The small signal diagram would be the same just with polarities reversed, so you can write it as \$I = g_mV_{sg}\$. As long as you aware of polarities though, either way could be used.
Here and here are reasonable documents with PMOS (and NMOS) small signal models and related equations (see first link, 8th page for diagram of both together)
The usual practice in teaching MOSFETs is to make all the derivations for NMOS and say something like: "for PMOS it is very similar, just switch the nodes...". Then it takes a whole lot of time to understand the actual difference between PMOS and NMOS.
I tend to believe that this is your case: you do know how to solve problems with NMOSs, but you do not have much experience with PMOSs.
First of all, the transistor in the schematic seems to be wired incorrectly (as pointed out in one of the comments).
Secondly, the current equation for PMOS in saturation is:
$$I_{SD}=K \times \frac{W}{L} \times (V_{SG}-|V_T|)^2$$
Substituting:
$$I_{SD}=250 \times 10^{-6} \times (V_S-0.714-1)^2$$
(note that \$V_G=0.714V\$ according to my calculations).
The current should also satisfy:
$$I_{SD}= \frac{5-V_S}{1200}$$
Equating the above two and solving for \$V_S\$ yields:
$$V_S=3.75V$$
We must also check that saturation condition holds (in order to justify our a-priory assumption):
$$V_{SG}=V_S-V_G=3.75-0.714=3.036V>|V_T|$$
and
$$V_{SD}=V_S-V_D=3.75-(-5+4000\times I_{SD})=4.59V>V_{SG}-|V_T|$$
Both conditions hold therefore PMOS is conducting and in saturation.
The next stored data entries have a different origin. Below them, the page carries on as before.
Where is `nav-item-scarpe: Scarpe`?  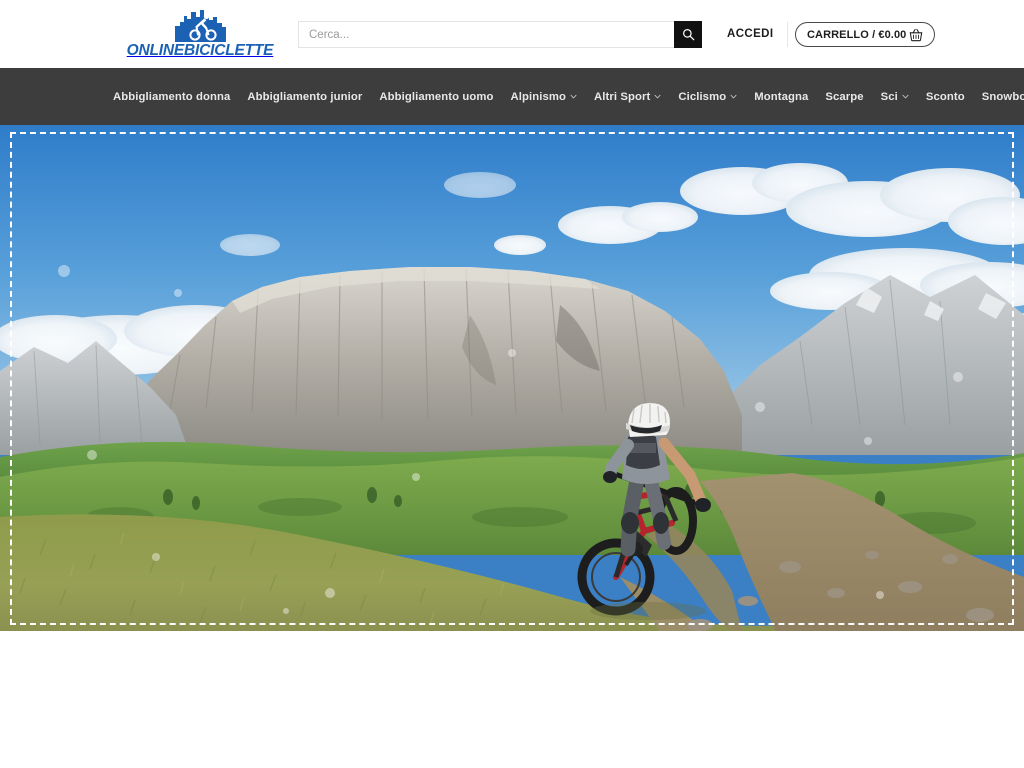
nav-item-scarpe: Scarpe is located at coordinates (844, 97).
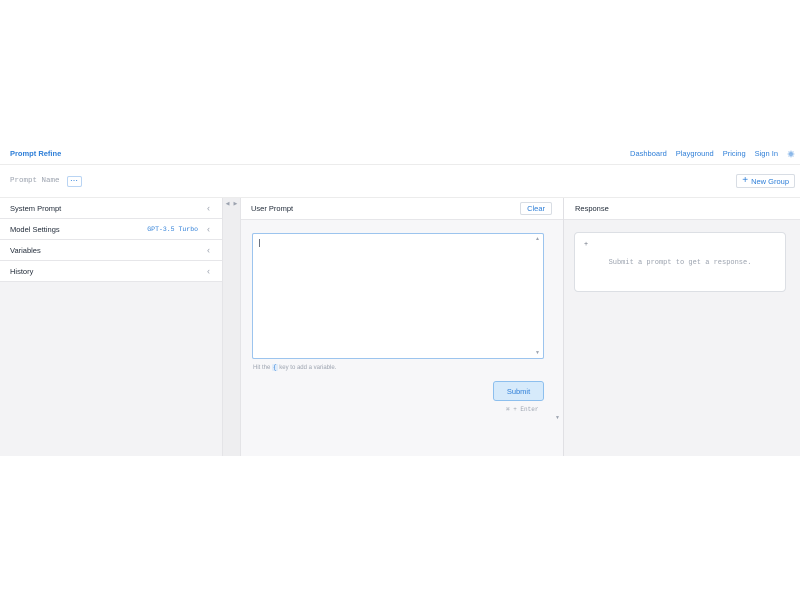  I want to click on response-title: Response, so click(592, 208).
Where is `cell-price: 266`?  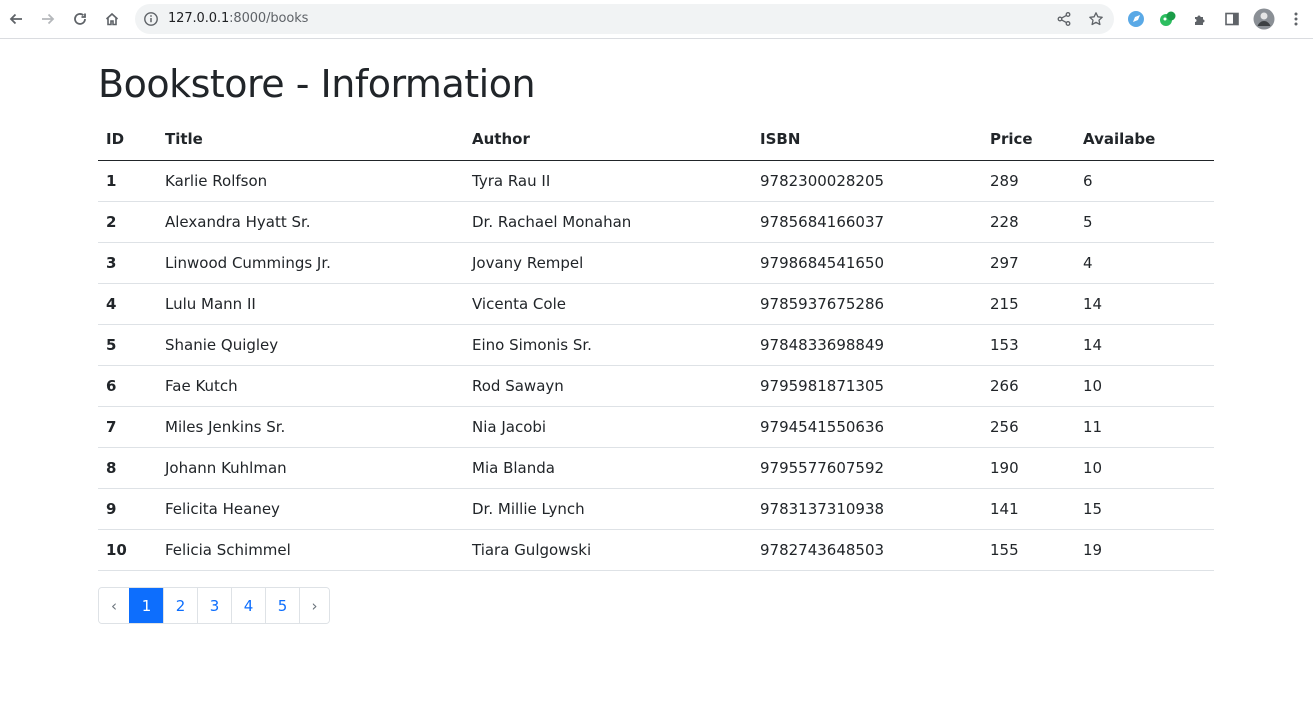
cell-price: 266 is located at coordinates (1028, 386).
I suppose you might have been using a more sophisticated MOSFET model for Spice simulation, therefore the answer you got there is different (although pretty close).
Best Answer
The only real difference is in the mobility of the carriers, where electrons are faster than holes (around 2x) thus giving nMOS transistor a 2 times better performance for everything else equal.
About notation, it's mostly a practical thing, and the small signal model is an abstraction that you make to analyze a circuit. So you can use it the way you understand it better.
For instance, I usually use magnitudes (flipping notations drives me crazy) and then determine the direction of the current and voltage from the circuit. So the nMOS will generally have a current from drain to source, and the pMOS from source to drain, both with positive sign.
pMOS's \$I_{SD} \$ will be proportional to \$V_{SG} - |V_T| \$, where nMOS's \$I_{DS} \$ will be proportional to \$V_{GS} - |V_T| \$. Note that for the pMOS, you can flip
SG
andSD
and still obtain the right values, as long as you use the absolute value of Vt.